## [What the exercise asks]
Could you repeat the whole listing below exactly, omitting any picture it holds?

Study material below:

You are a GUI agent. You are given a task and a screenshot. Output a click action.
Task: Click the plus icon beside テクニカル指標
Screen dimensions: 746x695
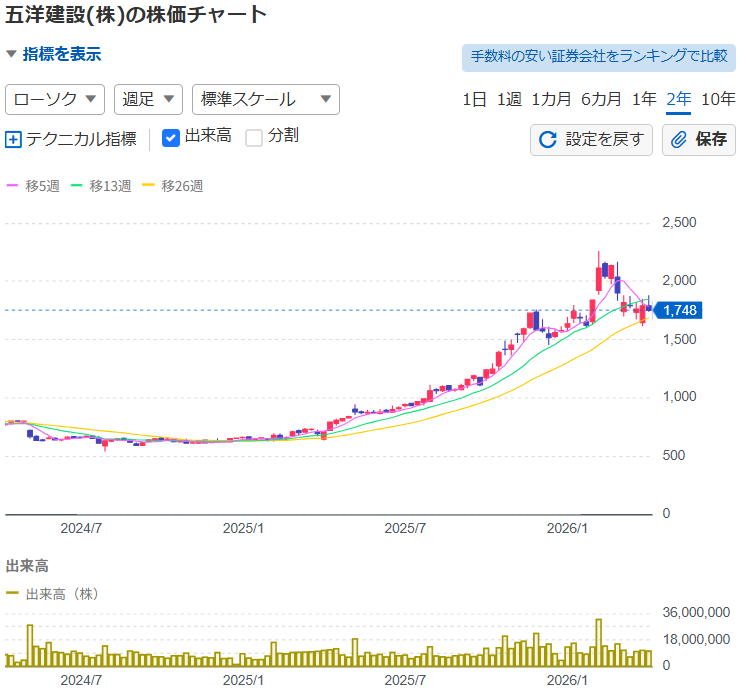[x=13, y=139]
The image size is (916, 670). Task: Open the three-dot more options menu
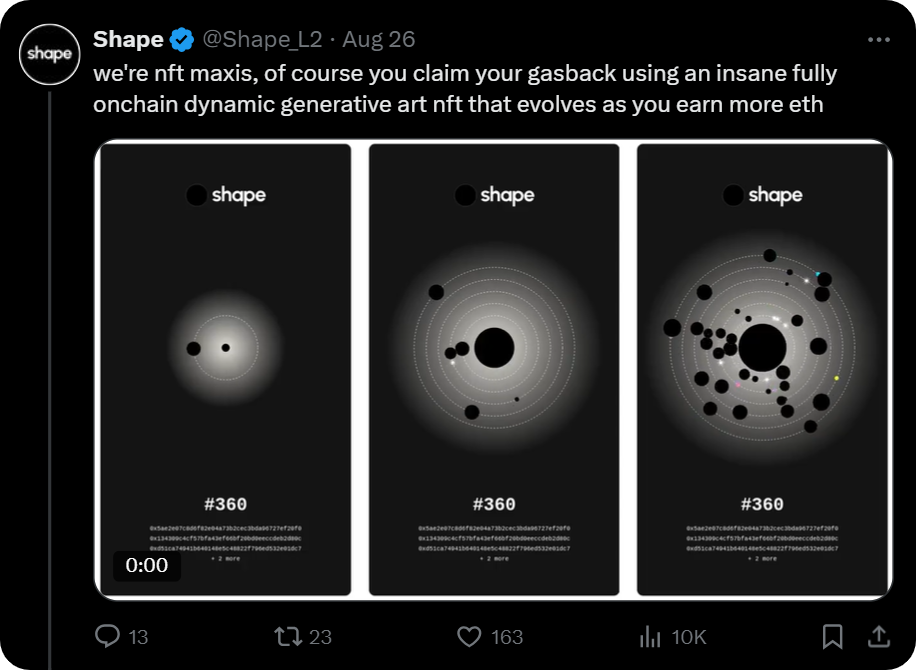(x=879, y=40)
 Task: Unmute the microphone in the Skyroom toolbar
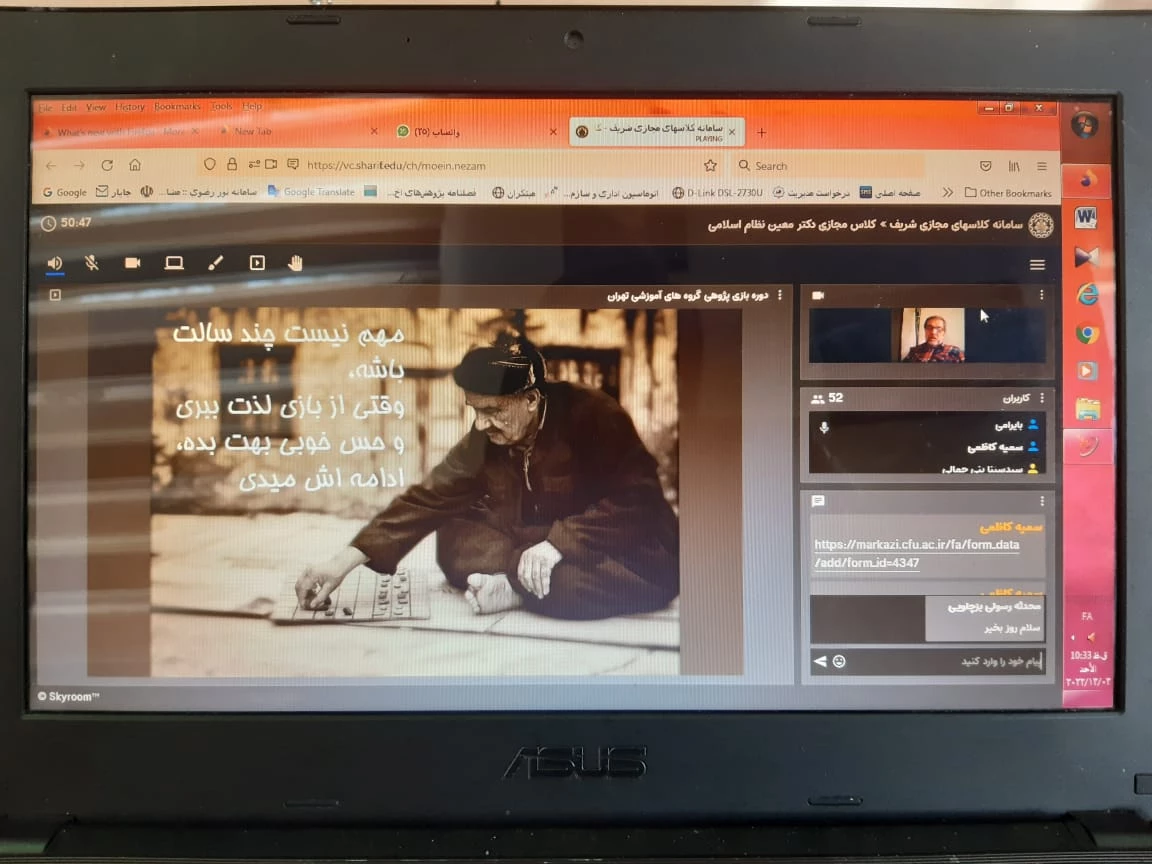tap(92, 263)
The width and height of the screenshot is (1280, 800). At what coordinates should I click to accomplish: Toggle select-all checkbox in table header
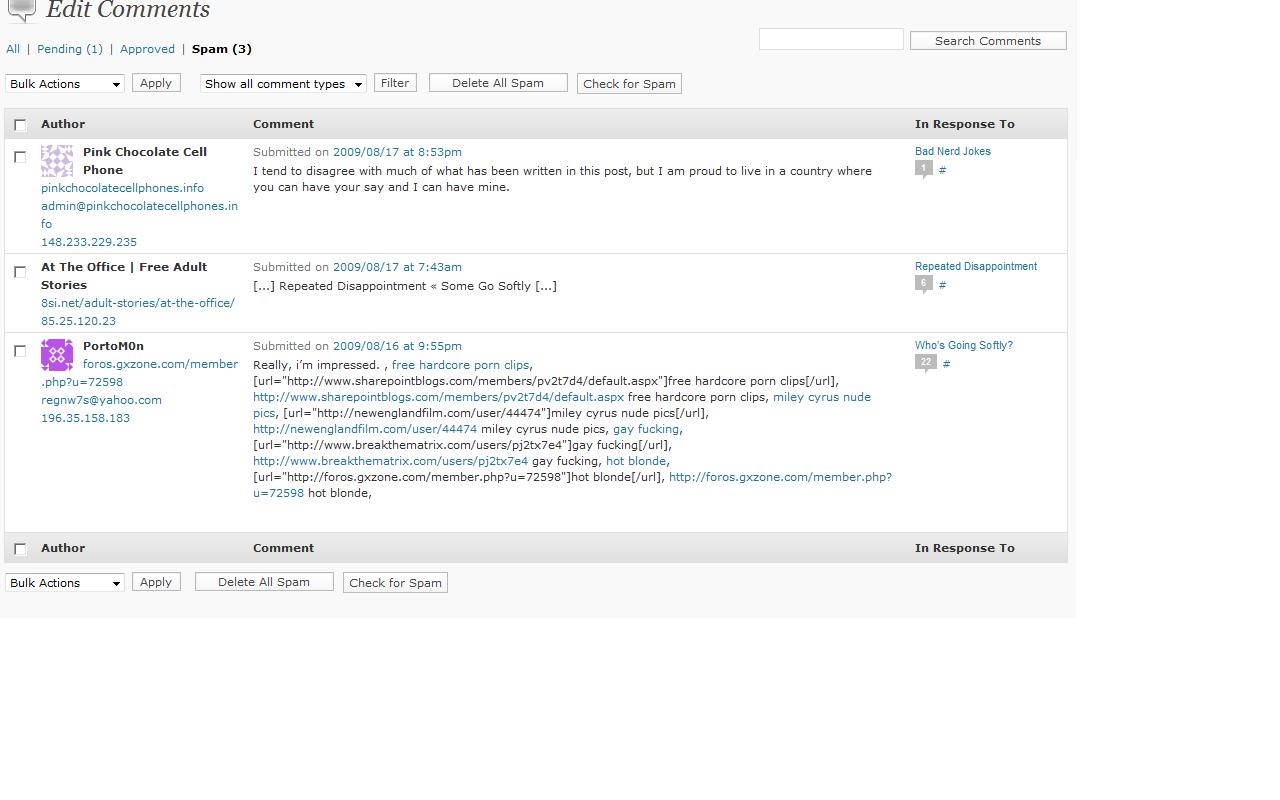point(20,125)
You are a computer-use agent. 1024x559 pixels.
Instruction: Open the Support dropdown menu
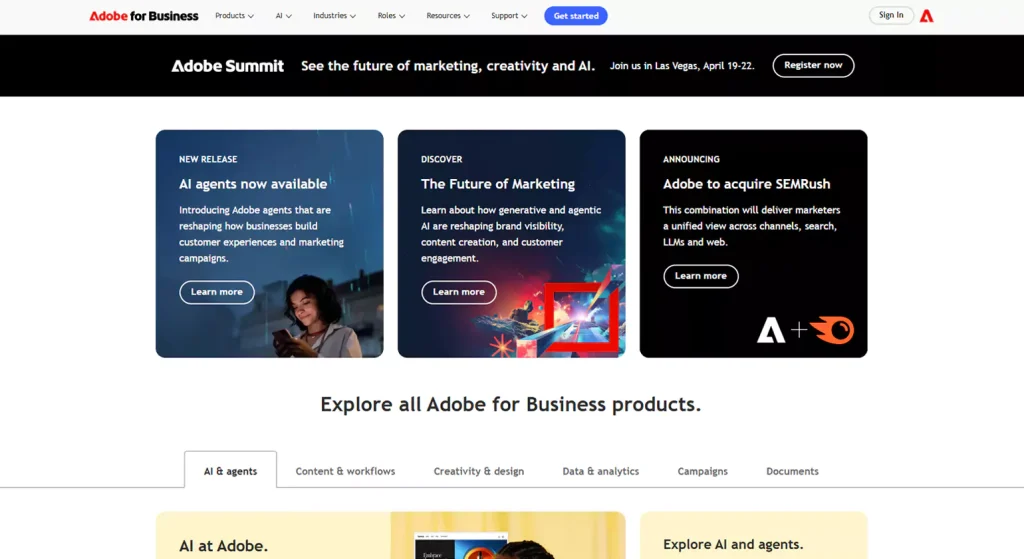coord(509,16)
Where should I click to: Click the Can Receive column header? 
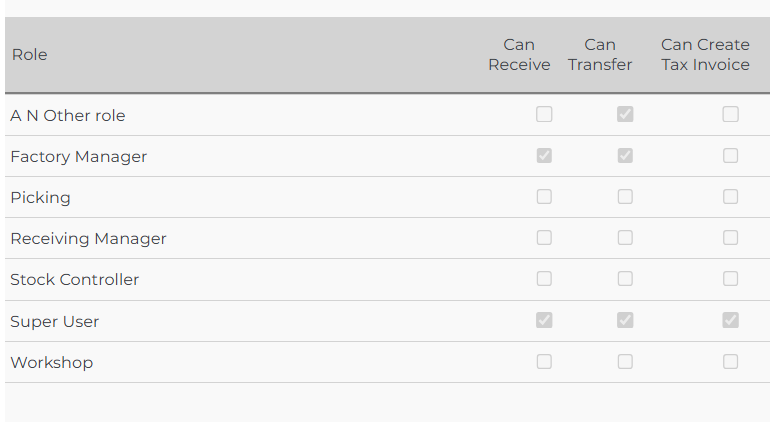point(519,55)
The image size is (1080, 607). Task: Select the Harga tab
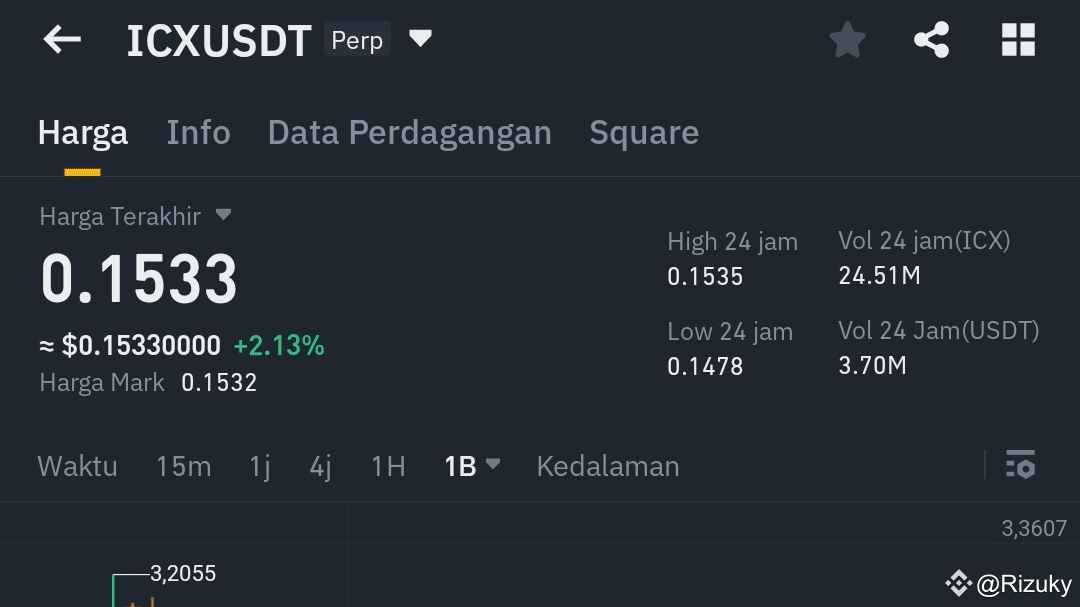coord(83,133)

End of Study material.

## [Task response]
You are a GUI agent. You are given a task and a screenshot. Output a click action.
Task: Click the plus icon beside テクニカル指標
Screen dimensions: 746x695
[x=13, y=139]
The image size is (916, 670). Task: Open the three-dot more options menu
(x=879, y=40)
 Task: Unmute the microphone in the Skyroom toolbar
tap(92, 263)
The width and height of the screenshot is (1280, 800). At what coordinates should I click to accomplish: Toggle select-all checkbox in table header
point(20,125)
You are a computer-use agent. 1024x559 pixels.
Instruction: Open the Support dropdown menu
coord(509,16)
Where should I click to: Click the Can Receive column header? 
point(519,55)
The image size is (1080, 607). Task: Select the Harga tab
coord(83,133)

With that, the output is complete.